I’ve gotten nasty looks from eavesdroppers when I mentioned I voted for Trump or something conservative—a group of women in one place got up and left and went to another table, huffing and puffing along the way. Progressivism marinates Denver. Go into a local coffee shop and one is confronted instantly with the ideological fanaticism and its rules.
Mahoney gave me further understanding on why this is, and further depth to my courage and conviction to reject it wholesale when I encounter it. And how to reject it from a place of depth, not reflexiveness. Mahoney also helped me understand the disposition and the nature of the women who ejected my wife from their social circles, and of the skinny-armed men still donning a mask in 2026 while driving their cars.
Who Would Like It
Mahoney is heady. A dictionary and some lookups on Grok to understand various elements will be necessary for most readers. But he’s worth reading, he’s worth spending time with. He also will send curious readers down rabbit holes of books to read; I added a few to my Amazon lists.
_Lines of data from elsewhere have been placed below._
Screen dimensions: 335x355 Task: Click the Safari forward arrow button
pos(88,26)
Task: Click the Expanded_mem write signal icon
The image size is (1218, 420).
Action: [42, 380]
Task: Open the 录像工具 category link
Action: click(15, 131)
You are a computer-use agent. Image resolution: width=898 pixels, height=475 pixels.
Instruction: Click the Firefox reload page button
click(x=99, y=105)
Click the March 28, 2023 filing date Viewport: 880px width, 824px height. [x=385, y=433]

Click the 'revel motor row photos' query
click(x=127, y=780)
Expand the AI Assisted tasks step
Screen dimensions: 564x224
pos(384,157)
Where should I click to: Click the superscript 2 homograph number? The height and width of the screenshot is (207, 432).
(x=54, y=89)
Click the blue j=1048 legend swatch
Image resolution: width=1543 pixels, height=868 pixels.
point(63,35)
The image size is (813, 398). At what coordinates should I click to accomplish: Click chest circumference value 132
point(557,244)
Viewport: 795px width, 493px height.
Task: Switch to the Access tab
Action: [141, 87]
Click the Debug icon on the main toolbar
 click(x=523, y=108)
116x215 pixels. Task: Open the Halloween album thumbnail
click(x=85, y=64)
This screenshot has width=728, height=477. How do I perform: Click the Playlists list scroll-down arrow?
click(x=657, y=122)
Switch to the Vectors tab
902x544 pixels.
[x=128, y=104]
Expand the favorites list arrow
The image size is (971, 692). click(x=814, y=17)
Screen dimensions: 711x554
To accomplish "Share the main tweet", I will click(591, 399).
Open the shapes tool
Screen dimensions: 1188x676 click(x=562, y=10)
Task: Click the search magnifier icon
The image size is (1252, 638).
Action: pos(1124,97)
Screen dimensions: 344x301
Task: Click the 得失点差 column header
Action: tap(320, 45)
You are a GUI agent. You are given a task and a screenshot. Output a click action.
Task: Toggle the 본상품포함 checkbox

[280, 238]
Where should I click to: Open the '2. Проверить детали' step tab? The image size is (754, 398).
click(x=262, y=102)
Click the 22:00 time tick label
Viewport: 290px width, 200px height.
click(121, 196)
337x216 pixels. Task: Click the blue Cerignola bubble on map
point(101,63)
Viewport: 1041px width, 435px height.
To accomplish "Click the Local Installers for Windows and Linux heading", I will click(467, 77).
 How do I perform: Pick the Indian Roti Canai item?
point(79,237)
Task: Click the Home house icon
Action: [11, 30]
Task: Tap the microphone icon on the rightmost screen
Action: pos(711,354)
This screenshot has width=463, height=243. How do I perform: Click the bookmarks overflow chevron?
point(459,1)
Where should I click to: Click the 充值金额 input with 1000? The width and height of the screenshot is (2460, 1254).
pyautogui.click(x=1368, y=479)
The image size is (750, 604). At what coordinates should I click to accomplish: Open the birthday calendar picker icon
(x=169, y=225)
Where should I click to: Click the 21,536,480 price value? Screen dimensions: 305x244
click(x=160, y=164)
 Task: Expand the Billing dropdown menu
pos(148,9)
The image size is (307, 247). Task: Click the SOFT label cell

Man has a political nature. I argue that it’s worth it for anyone to spend time to grasp their worldview and why they hold the positions, form the opinions, and have connections with certain people and ideas. That’s why Mahoney is a must-read for serious thinkers on the Right. He takes the red meat and dissects it to the grass the cow grazed on and in the method it was led to graze by the rancher and why the rancher does what he does. He also does this on the other side; he likely has read more of the basis of the worldview of Progressives and Democrats than the Democrats in Congress and Senate combined. Which gifts Mahoney, a man of intellectual gifts, penetrating insight and gifts readers an excellent analysis of either side. Which makes him worth the time. The book is short, but spending time with it, looking up what you don’t know, rereading a few passages here and there, makes him worth it.
Pierre Manent, Natural Law and Human Rights: Toward a Practical Recovery of Human Reason (Notre Dame: Notre Dame Press) 55.
Daniel J. Mahoney, The Persistence of the Ideological Lie: The Totalitarian Impulse Then and Now (New York - London: Encounter Books)



I had a recent reminder of the reality you are talking about Jim.
I want to get people together to play test my game.
I found a group. I thought it was vetted. I see the person who invited me to their group through a right of center weekly livestream to just rest and relax.
When I posted stuff made by Grok Imagine (because that’s what I use to prototype things), things disintegrated over 2-3 days.
I was complicit with the Nazis.
I must be completely unempathetic.
I didn’t care about the world.
Charlie Kirk was a “hate preacher”.
Eric July isn’t a hard working person, he’s just “alt-right comics gater”…
I am glad they kicked me out of their “group”.